Have you all read Marshall Ulrich’s book Running on Empty? It describes his 3000+ mile run across the United States (averaging 60 miles a day) and the journey’s impact on him physically, psychologically, and spiritually. I downloaded it for the plane ride home yesterday and I didn’t stop reading until Eliot pulled up in the car outside of baggage claim. Here are the lines I highlighted:
“Somebody once said that adversity doesn’t build character, it reveals it, and that’s certainly been true for me, for better and worse.”
Speaking of Ted Corbitt: “He stood for a kind of sportsmanship that seemed to be waning, one marked by ethics, doing what you say you’ll do, and setting an example for the up-and-comers.”
“After years and years of thinking about it, I believe that such suffering offers a unique gift, allowing me to profoundly appreciate living, to pay attention to little things, like the comfort of sitting in a chair or enjoying a meal on a plate with a fork and a spoon.”
“Surrender — an acceptance of the fate you’ve chosen — provides you with the ability to endure more suffering, and the more times you do it, the higher the pain threshold rises and the more finely tuned your ability to endure becomes.”
“In the darkest times, no amount of schmaltzy platitudes will get you through it.
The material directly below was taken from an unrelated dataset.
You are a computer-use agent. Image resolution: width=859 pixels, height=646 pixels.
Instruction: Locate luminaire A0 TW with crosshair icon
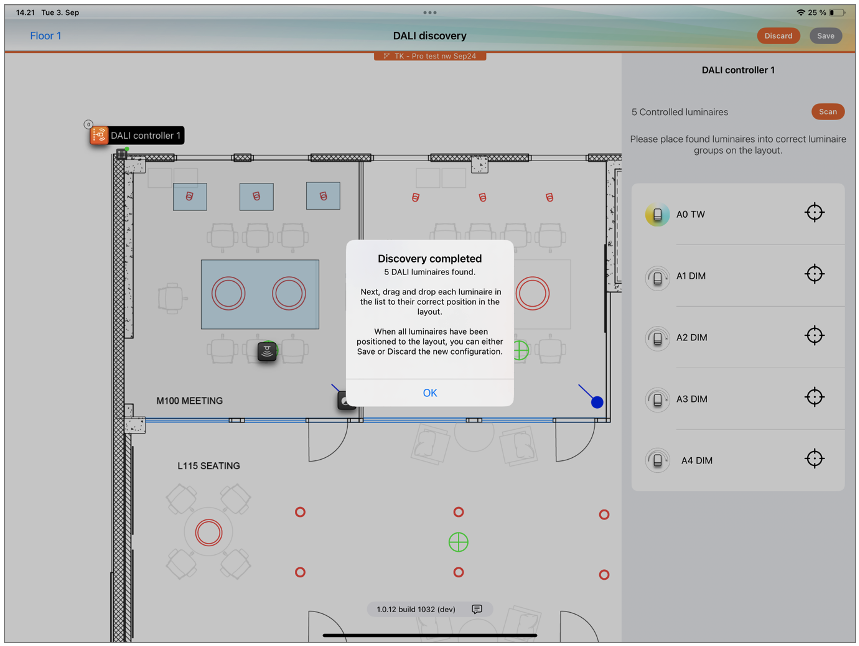tap(815, 213)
When it counts, when you have to pull through, what you need is grit. You wrestle that bear to the ground, chasing it out of your psyche. You remind yourself that it’s easy to quit but hard to live with it afterward — it can turn into a virus that spreads and becomes an uncontrollable urge.”
On that note, I’ve got a core workout and some lunges to complete. My biggest challenge is sticking to my training schedule at the end of a long hot summer day — well, at the end of most days. That virus analogy resonates.